Maintaining a fixes branch

dkulp: I'm adding this section to document what worked for ME when maintaining the 2.0.x-fixes branch for the 2.0.x releases. Each Release Manager may have their own style or tools or whatever. This is not a "set in stone" type thing.

Basically, almost all development and fixes and such are usually done by the various developers right on trunk. Thus, the main job of the fixes branch maintainer is to triage the commits on trunk and merge pure fixes to the fixes branch, resolve conflicts, run the tests, and periodically deploy snapshots. For the most part, when things go well, it doesn't take too much time or effort. An hour or two every couple days is about it.

To set up, you'll want to:

  1. use svn cp to make a branch. Use URLs for the pathnames or it will take forever.
  2. use bin/pom-version.pl to change the version in the branch
  3. use svnmerge.py init to set up svnmerge. You may want to run this in both the trunk and the new branch in case you are contemplating bidirectional merges.

These steps work for individual developers who want to go off into a branch in the sandbox to work through something complex.

In trunk/bin, there is a DoMerges.java program that wraps svnmerge.py to assist in the merging. If the branch is setup with snvmerge.py, if you run it from you checkout directory, it will prompt for every commit on trunk to see if you want to "Merge" it, "Block" it, or "Ignore" it. It displays the commit log first so you can see what was involved. You can also check the cxf-commits archive to see the full details of the commit to help decide what action to take. If you select "Merge", it will merge the change and then prompt before committing. That will allow you to look at the merge and resolve any conflicts. (or even revert it if you didn't mean to hit Merge)

Performing a release

For the most part, we now follow the same instructions that the maven team uses.
http://maven.apache.org/developers/release/releasing.html

There is one piece of poor wording or flat-out error on that page. At one point, it says, 'make sure that there are no SNAPSHOTS in your POM.' In fact, the situation is the opposite. The release plugin requires all the POM versions to be SNAPSHOTS, and proceeds to create and tag a revision in which the snapshot version is replaced by the actual release version.

One other caveat: if you use a Mac, you are prone to run into MRELEASE-355, a feud between Apple and Subversion.
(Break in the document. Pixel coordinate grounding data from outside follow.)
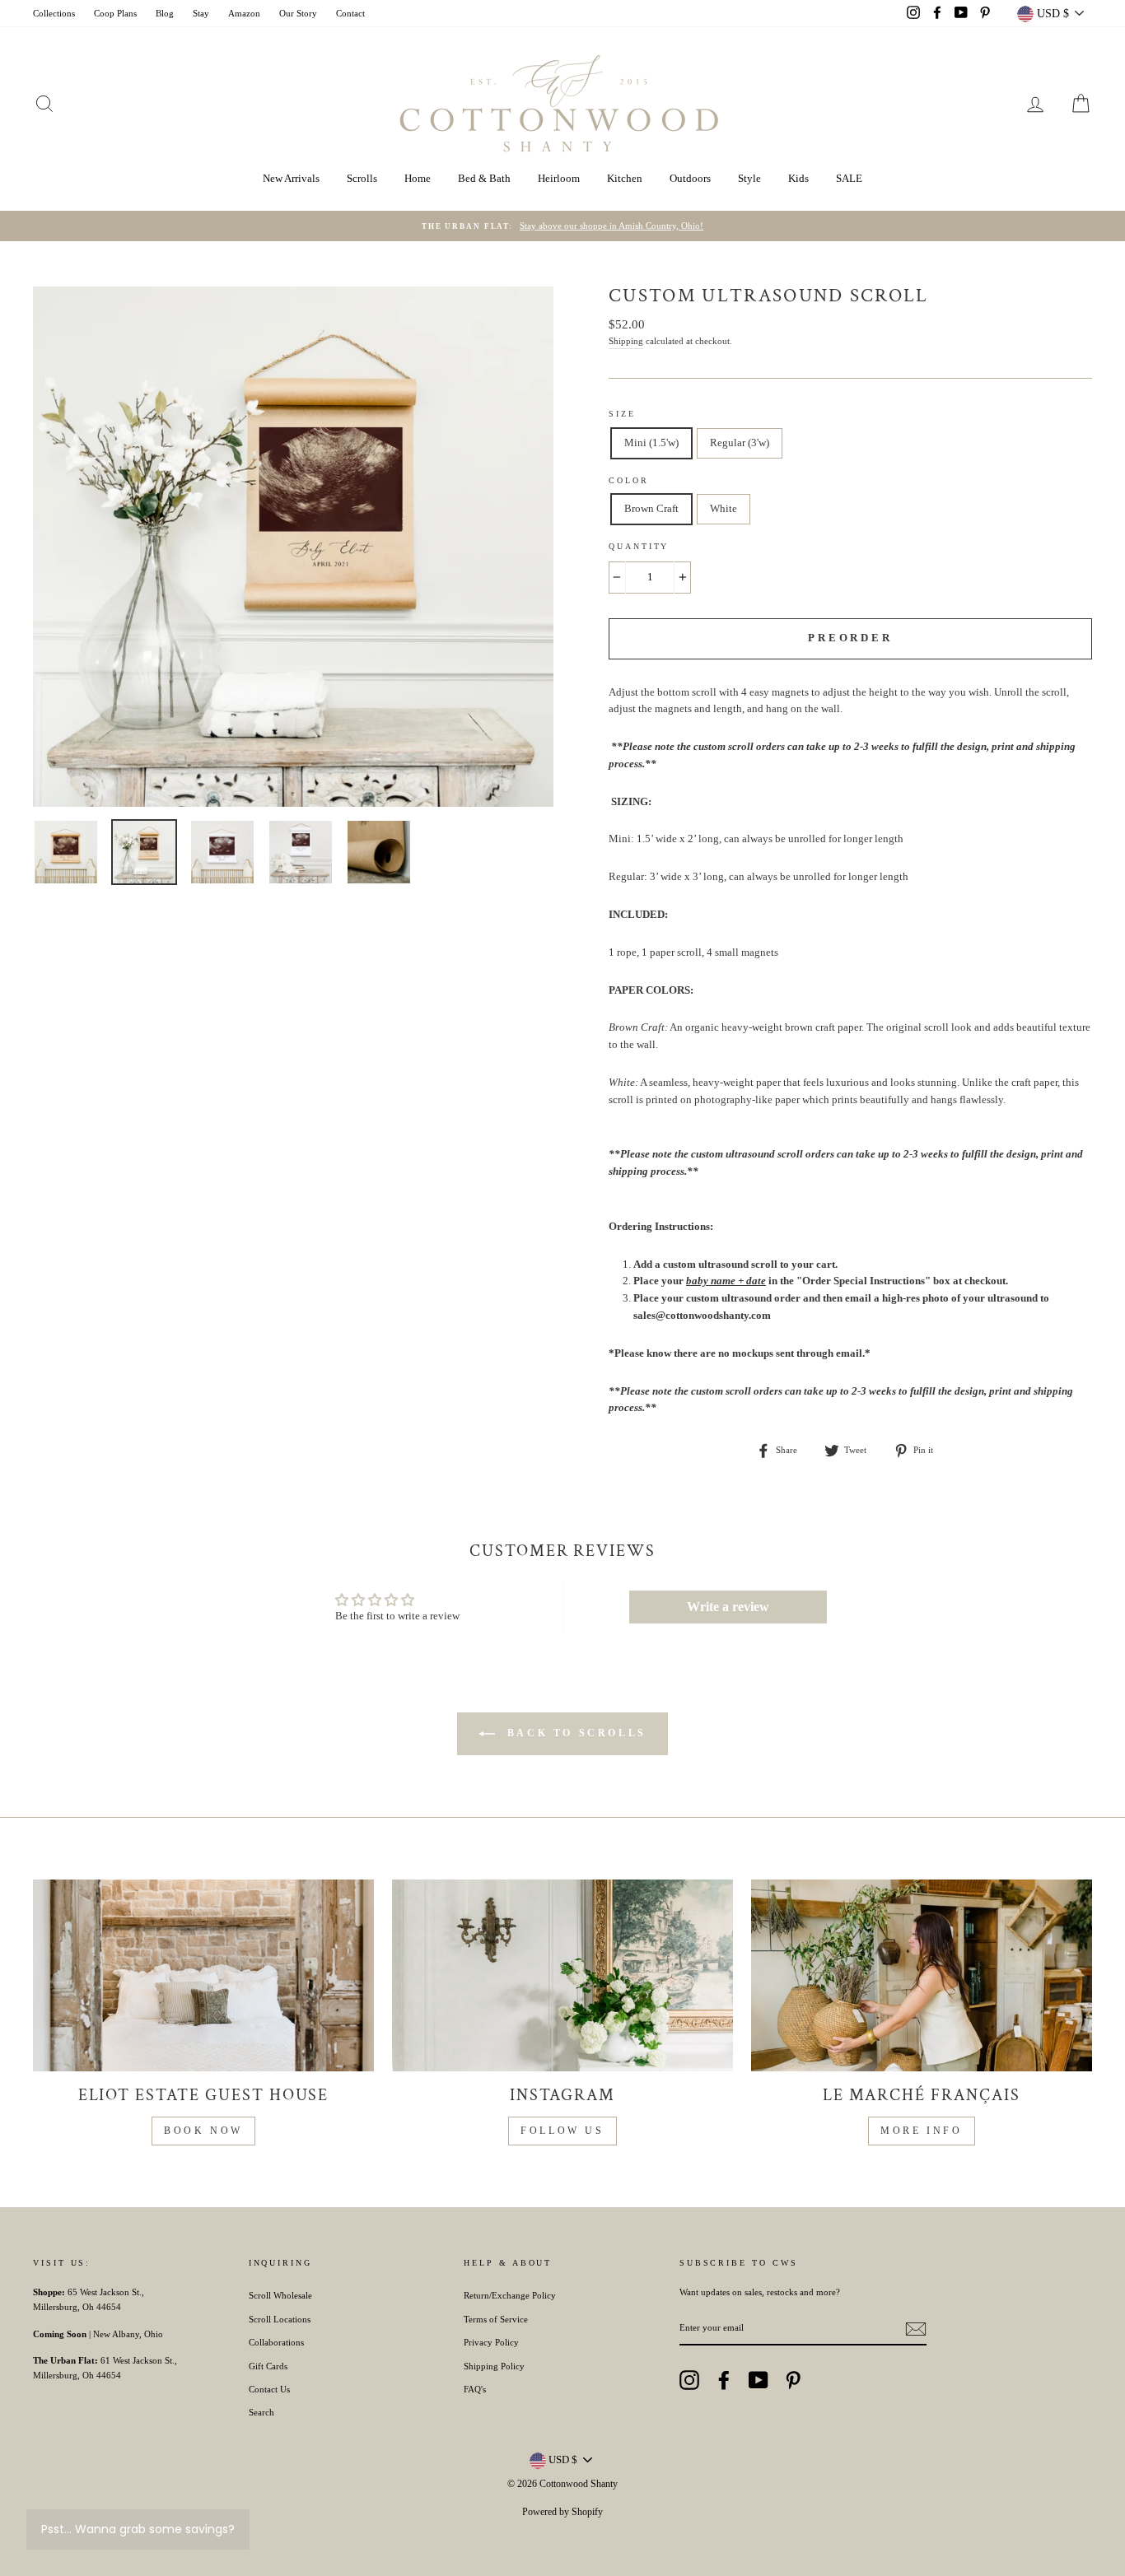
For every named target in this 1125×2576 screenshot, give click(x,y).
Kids (798, 178)
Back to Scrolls (574, 1733)
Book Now (203, 2130)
Whoever hits this first on CXF will have to modify the pom to ask for version 2.0-beta-8 of the maven-release-plugin, which seems to be the only way around it.

Basically, setup your settings.xml file as they described except for your gpg key. The version of the gpg plugin we use will ask for it. The deploy.altRepository should be set to something similar to:

apache.releases::default::scp://people.apache.org/home/dkulp/public_html/maven_staging

After that is setup, you need to update the release_notes.txt in the distribution/src/main/release, and run the below commands.

mvn release:prepare -Peverything
mvn release:perform

That will tag the release, update the poms, etc... Then build it (off the tag) and deploy everything (including source jars and javadoc jars) to the deploy.altRepository location and gpg signs everything. Once there, call the vote(s) based on that.

After the vote passes, you'll need to "merge" that staging location to the main location. The maven "stage" plugin is used to do this. Just run:

mvn stage:copy \
   -Dsource="http://people.apache.org/~dkulp/stage_cxf/2.1/maven" \
   -Dtarget="scp://people.apache.org/www/people.apache.org/repo/m2-ibiblio-rsync-repository" \
   -Dversion=2.1
   -DtargetRepositoryId=apache.releases

One note: according to the Maven folks, the stage:copy stuff apparently doesn't work on Windows. Don't bother trying. Use Linux or OSX.

One other note: The current version (as of 10 December 2008) of the stage plugin explodes
on contact with Maven 2.0.9. Use 2.0.8 until further notice.

Also, don't forget to copy the actual distributions to people.apache.org:/www/www.apache.org/dist/cxf.

Unpack the javadocs. Create a new directory in /www/cxf.apache.org/javadoc to match the version number and then unpack the cxf-bundle/$version/*-javadoc.jar from the maven repo into that new directory. Update the Navigation page in confluence to point to the new javadoc dir.

Finally, update the download pages and the news page.